--- DATA ENTRIES ---
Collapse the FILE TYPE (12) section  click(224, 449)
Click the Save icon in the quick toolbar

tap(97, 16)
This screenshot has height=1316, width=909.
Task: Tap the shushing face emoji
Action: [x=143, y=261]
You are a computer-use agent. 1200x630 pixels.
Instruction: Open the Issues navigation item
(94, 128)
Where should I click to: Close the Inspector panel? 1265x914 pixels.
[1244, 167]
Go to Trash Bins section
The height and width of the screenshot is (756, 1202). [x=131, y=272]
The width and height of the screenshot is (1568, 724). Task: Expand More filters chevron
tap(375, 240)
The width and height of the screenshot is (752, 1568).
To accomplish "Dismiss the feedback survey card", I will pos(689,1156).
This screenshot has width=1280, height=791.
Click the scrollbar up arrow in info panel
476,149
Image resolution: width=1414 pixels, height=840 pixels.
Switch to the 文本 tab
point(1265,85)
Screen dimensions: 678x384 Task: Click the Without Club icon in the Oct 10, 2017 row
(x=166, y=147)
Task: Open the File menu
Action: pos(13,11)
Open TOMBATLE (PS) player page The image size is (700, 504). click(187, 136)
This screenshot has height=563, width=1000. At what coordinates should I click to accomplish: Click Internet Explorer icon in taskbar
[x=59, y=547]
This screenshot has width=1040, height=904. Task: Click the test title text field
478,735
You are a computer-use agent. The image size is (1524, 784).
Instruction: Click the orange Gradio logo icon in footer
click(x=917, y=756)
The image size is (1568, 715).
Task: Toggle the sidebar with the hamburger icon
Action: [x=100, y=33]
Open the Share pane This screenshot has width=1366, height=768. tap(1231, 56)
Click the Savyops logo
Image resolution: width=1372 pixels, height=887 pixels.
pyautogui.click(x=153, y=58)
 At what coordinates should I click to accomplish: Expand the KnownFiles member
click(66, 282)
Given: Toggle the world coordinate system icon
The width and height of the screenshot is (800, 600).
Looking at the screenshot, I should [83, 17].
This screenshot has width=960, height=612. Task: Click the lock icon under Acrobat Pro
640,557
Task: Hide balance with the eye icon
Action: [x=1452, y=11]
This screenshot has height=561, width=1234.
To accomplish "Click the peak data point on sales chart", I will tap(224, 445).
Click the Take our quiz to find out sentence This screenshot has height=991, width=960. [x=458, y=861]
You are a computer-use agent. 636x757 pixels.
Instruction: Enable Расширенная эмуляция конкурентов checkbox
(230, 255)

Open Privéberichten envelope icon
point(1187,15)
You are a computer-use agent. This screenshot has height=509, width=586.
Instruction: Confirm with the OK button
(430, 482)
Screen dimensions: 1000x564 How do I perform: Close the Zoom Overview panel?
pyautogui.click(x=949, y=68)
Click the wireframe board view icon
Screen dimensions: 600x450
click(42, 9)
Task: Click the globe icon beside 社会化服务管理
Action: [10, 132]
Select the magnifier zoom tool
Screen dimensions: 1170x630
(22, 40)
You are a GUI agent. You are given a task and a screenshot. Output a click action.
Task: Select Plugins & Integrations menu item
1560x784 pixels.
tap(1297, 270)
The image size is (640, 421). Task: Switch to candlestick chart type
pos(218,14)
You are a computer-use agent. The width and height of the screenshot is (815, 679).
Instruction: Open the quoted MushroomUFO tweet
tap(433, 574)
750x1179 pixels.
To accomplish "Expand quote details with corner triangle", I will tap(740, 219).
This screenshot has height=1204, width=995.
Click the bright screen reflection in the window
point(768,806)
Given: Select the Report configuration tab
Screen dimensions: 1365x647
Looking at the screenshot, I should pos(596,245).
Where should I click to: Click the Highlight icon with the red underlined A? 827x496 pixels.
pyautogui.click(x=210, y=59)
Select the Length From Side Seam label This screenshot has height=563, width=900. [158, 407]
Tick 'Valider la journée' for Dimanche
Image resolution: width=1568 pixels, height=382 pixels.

--- WHAT YOU SHOULD DO ---
Reproduce word for word the lines between the line holding "You are a computer-use agent. The image" and the line holding "point(1187,15)", both included.

--- RESULT ---
You are a computer-use agent. The image size is (1524, 784).
Instruction: Click the orange Gradio logo icon in footer
click(x=917, y=756)
The image size is (1568, 715).
Task: Toggle the sidebar with the hamburger icon
Action: [x=100, y=33]
Open the Share pane This screenshot has width=1366, height=768. tap(1231, 56)
Click the Savyops logo
Image resolution: width=1372 pixels, height=887 pixels.
pyautogui.click(x=153, y=58)
 At what coordinates should I click to accomplish: Expand the KnownFiles member
click(66, 282)
Given: Toggle the world coordinate system icon
The width and height of the screenshot is (800, 600).
Looking at the screenshot, I should [83, 17].
This screenshot has width=960, height=612. Task: Click the lock icon under Acrobat Pro
640,557
Task: Hide balance with the eye icon
Action: [x=1452, y=11]
This screenshot has height=561, width=1234.
To accomplish "Click the peak data point on sales chart", I will tap(224, 445).
Click the Take our quiz to find out sentence This screenshot has height=991, width=960. [x=458, y=861]
You are a computer-use agent. 636x757 pixels.
Instruction: Enable Расширенная эмуляция конкурентов checkbox
(230, 255)

Open Privéberichten envelope icon
point(1187,15)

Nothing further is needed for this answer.